Regarding Claims 5, 14, and 20: Yan in view of Khan and Ganu teaches the above limitations. Additionally, Yan discloses wherein the operations comprise: generating a training dataset that includes the one or more impression events contributed to the conversion of the online user journey; comparing events having an attribution probability above an attribution threshold to the one or more impression events contributed to the conversion of the online user journey using a loss function; and adjusting the plurality of trained weights of the plurality of network layers to minimize an error value generated by the loss function (As shown in relation to the embodiment of FIG. 3, the deep learning attribution system 104 performs an act 302 of generating training touchpoint paths based on user interactions. See at least [0076]. Also:  As shown, the series of acts also includes an act 830 of modifying the touchpoint attribution attention neural network based on the conversion prediction. The act 830 can include modifying parameters of the touchpoint attribution attention neural network based on a comparison between the conversion prediction for the first training touchpoint sequence and the first conversion indication. In one or more embodiments, comparing the conversion prediction for the first training touchpoint sequence and the first conversion indication includes utilizing a loss function to determine a training loss based on the conversion prediction and the first conversion indication, and modifying the touchpoint attention layer based on the training loss. See at least [0217]. Also:  the deep learning attribution system can employ a loss layer that includes a loss function or loss model to train the touchpoint attribution attention neural network. As used herein, the term “loss function” or “loss model” refers to a function that indicates training loss. In some embodiments, a machine-learning algorithm can repetitively train to minimize total overall loss. For example, the loss function determines an amount of loss with respect to a training touchpoint path by analyzing the conversion prediction and the conversion indication. The loss function then provides feedback, via back propagation, to one or more layers of the touchpoint attribution attention neural network to tune/fine-tune those layers. See at least [0047]).

> [What is expected] Give each paragraph number cited after "See at least" in the excerpt about Claims 5, 14, and 20 above, in the order they appear.

> [Data provided]
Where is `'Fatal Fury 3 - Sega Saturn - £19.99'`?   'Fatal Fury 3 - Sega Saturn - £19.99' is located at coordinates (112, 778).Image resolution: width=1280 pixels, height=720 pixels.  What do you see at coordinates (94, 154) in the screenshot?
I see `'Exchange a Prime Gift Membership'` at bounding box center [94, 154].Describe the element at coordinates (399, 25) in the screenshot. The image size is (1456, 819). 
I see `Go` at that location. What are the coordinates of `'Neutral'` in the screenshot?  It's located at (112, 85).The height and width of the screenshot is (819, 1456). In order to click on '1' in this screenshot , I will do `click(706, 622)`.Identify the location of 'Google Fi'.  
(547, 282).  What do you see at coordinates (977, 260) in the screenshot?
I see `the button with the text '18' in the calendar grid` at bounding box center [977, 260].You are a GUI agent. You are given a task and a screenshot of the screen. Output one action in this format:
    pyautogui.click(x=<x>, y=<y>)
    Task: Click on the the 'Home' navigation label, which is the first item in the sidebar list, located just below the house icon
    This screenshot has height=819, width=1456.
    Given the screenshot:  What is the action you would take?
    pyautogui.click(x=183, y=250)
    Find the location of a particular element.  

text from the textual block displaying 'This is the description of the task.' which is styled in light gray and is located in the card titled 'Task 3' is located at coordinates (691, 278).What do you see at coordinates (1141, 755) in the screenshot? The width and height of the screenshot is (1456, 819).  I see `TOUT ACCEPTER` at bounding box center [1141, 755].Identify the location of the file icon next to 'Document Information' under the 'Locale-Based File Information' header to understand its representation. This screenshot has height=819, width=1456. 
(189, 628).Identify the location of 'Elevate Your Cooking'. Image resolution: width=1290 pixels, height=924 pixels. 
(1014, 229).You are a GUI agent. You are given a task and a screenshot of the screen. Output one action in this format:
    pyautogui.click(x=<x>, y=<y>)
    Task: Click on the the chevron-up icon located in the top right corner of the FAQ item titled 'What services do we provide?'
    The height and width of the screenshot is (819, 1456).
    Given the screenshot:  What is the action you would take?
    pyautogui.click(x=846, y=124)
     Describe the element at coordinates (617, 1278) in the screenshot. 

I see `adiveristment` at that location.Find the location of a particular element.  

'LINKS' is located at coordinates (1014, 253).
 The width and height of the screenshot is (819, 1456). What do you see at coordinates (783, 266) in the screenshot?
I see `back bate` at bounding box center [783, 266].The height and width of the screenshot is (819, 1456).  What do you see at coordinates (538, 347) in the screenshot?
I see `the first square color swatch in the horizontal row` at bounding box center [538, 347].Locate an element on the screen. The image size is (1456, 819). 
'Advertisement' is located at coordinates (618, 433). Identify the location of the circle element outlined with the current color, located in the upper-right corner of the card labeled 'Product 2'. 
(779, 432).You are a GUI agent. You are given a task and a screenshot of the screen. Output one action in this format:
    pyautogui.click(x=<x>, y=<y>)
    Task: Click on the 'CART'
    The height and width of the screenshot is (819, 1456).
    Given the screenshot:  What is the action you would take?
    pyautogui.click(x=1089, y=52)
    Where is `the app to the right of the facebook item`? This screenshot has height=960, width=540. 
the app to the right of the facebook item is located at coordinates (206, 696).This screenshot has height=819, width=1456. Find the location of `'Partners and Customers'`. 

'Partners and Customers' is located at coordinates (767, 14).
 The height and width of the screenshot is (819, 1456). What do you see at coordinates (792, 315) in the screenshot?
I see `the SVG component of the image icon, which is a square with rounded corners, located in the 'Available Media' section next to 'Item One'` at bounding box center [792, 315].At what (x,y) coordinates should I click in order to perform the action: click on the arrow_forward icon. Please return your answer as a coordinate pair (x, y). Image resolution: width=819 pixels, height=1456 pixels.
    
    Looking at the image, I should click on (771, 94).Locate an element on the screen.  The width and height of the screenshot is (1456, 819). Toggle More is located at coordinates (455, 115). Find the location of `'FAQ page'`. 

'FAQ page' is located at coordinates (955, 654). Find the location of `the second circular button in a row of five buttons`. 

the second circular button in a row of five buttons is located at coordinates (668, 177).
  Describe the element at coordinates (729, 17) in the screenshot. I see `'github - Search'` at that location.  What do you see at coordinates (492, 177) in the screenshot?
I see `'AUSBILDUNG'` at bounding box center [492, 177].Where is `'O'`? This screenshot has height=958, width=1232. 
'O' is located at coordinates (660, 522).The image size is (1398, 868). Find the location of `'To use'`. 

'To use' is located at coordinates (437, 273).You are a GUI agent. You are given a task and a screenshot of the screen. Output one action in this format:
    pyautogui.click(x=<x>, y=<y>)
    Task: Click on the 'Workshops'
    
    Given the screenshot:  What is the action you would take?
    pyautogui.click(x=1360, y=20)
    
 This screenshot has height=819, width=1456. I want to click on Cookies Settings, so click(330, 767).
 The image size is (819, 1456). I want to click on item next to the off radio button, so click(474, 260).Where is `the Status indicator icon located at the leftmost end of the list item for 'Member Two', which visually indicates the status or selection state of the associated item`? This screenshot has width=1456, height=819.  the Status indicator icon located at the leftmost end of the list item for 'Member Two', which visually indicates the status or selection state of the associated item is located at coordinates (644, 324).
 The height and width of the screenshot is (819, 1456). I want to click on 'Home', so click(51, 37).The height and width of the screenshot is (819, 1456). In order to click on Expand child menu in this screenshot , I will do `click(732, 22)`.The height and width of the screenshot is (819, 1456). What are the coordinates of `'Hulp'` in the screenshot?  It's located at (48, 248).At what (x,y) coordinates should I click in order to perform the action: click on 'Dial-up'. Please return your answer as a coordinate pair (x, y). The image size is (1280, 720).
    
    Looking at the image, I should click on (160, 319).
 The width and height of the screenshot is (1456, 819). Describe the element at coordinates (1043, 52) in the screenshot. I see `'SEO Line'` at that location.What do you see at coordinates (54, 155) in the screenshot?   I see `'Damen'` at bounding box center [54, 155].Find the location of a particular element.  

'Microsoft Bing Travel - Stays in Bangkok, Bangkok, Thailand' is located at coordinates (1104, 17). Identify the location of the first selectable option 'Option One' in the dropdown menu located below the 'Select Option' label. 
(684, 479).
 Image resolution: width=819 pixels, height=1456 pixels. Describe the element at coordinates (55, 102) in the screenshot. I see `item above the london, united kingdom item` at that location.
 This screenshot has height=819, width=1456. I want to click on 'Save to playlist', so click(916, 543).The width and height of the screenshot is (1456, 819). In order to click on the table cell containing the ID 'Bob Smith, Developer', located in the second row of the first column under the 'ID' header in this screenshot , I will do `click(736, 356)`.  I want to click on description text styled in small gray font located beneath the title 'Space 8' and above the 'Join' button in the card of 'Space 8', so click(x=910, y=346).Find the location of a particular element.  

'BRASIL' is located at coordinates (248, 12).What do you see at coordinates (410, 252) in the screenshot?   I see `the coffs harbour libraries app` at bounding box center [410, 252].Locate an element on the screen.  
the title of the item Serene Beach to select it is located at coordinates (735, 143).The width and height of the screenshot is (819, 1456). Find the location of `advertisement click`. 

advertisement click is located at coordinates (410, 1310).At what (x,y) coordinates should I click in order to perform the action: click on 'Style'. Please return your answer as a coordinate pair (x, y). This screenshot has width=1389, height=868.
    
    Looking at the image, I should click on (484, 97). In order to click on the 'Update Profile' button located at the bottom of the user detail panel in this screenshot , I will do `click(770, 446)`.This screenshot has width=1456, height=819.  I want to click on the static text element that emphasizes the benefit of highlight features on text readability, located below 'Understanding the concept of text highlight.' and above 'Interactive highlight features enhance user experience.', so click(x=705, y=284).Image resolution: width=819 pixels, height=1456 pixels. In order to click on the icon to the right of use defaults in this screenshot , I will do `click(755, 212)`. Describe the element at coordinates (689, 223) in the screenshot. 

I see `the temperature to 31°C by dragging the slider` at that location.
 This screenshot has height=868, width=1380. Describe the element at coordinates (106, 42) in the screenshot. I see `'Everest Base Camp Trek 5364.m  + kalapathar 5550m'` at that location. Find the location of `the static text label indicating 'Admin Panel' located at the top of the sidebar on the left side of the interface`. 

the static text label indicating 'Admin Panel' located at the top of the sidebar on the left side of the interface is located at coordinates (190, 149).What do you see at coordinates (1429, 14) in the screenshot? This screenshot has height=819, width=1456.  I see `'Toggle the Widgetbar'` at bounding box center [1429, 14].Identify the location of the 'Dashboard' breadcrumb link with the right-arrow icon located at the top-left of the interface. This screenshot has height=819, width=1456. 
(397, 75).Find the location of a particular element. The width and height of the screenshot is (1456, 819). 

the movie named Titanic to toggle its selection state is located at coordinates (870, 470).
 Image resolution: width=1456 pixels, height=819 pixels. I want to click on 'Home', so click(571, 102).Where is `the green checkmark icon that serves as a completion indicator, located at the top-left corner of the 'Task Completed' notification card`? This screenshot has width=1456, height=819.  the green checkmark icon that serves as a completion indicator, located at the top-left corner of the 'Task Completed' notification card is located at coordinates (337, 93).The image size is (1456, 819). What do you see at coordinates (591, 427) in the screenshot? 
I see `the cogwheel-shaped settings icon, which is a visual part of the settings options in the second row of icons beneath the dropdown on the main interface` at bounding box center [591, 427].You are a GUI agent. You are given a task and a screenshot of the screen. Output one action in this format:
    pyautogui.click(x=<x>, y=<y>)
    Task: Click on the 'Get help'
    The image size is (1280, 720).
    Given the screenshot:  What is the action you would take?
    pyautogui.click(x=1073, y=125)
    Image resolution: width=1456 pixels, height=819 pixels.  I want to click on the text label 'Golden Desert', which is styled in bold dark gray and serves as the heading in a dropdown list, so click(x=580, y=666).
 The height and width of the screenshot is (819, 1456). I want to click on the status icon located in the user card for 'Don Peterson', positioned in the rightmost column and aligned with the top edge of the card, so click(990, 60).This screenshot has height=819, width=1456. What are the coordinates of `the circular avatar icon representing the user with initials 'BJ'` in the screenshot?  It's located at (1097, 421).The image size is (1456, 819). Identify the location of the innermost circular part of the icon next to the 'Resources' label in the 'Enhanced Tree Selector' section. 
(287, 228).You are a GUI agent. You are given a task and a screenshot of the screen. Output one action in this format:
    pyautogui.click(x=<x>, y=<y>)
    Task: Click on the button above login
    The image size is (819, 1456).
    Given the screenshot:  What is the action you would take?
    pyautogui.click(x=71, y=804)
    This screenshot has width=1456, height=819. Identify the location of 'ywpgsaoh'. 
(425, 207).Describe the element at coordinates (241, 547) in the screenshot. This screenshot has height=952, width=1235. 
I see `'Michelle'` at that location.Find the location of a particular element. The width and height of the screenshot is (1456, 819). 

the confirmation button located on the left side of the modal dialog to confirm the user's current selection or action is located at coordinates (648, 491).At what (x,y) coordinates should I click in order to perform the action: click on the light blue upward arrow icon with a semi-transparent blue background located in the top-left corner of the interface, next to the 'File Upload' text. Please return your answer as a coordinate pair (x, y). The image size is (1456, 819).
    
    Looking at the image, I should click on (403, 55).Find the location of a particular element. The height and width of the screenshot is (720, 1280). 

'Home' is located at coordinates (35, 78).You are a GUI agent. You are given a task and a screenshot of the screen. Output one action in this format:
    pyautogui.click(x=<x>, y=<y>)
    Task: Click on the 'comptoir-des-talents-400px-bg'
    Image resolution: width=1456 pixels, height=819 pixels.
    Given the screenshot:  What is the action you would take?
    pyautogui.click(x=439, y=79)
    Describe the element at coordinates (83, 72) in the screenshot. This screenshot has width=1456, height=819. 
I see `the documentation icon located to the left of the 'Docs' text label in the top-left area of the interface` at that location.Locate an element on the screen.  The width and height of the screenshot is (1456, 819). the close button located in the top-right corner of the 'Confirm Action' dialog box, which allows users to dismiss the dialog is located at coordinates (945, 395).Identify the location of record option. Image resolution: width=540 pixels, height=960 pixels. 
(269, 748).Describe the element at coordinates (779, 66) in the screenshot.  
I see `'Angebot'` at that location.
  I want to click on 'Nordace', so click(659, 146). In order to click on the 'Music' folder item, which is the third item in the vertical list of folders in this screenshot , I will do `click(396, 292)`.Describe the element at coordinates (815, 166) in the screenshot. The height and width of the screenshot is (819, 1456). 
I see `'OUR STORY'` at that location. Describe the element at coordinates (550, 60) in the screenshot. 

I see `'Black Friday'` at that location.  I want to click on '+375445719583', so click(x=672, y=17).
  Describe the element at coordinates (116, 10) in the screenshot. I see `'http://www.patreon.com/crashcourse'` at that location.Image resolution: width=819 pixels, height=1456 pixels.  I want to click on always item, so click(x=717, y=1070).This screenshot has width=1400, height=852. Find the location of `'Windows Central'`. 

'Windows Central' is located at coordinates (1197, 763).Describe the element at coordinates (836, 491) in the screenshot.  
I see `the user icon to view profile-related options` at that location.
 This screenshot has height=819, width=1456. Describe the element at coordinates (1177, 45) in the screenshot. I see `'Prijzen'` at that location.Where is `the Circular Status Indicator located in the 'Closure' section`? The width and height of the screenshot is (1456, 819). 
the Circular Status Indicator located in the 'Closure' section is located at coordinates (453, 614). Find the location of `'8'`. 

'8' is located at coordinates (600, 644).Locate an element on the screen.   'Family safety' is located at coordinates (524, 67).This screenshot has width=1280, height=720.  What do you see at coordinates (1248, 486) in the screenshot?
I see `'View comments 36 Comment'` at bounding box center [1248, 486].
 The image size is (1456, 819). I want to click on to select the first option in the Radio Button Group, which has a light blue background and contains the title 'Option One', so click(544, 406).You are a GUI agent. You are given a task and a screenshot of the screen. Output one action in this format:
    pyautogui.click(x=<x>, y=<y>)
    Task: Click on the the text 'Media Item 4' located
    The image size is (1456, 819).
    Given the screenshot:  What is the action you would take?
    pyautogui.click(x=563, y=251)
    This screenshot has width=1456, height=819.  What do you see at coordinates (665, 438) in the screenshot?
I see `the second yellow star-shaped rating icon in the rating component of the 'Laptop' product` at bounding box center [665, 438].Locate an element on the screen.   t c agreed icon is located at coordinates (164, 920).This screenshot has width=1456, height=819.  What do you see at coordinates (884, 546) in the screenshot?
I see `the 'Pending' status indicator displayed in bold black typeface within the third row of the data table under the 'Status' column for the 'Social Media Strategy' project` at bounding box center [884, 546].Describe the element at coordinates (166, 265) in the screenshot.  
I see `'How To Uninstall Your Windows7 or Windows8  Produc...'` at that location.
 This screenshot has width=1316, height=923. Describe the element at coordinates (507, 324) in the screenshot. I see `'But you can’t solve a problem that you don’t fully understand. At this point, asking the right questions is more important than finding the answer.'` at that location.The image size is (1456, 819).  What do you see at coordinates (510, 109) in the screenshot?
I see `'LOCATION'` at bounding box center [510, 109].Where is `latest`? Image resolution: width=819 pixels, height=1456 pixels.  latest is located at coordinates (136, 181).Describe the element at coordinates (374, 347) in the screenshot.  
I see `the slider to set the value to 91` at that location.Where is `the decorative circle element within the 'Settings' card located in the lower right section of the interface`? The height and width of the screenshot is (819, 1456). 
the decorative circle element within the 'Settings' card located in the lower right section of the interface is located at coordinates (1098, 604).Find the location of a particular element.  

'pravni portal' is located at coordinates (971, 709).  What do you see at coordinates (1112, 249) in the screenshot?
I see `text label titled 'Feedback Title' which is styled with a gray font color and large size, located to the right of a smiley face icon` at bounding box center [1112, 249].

> [Answer for this exercise] [0076], [0217], [0047]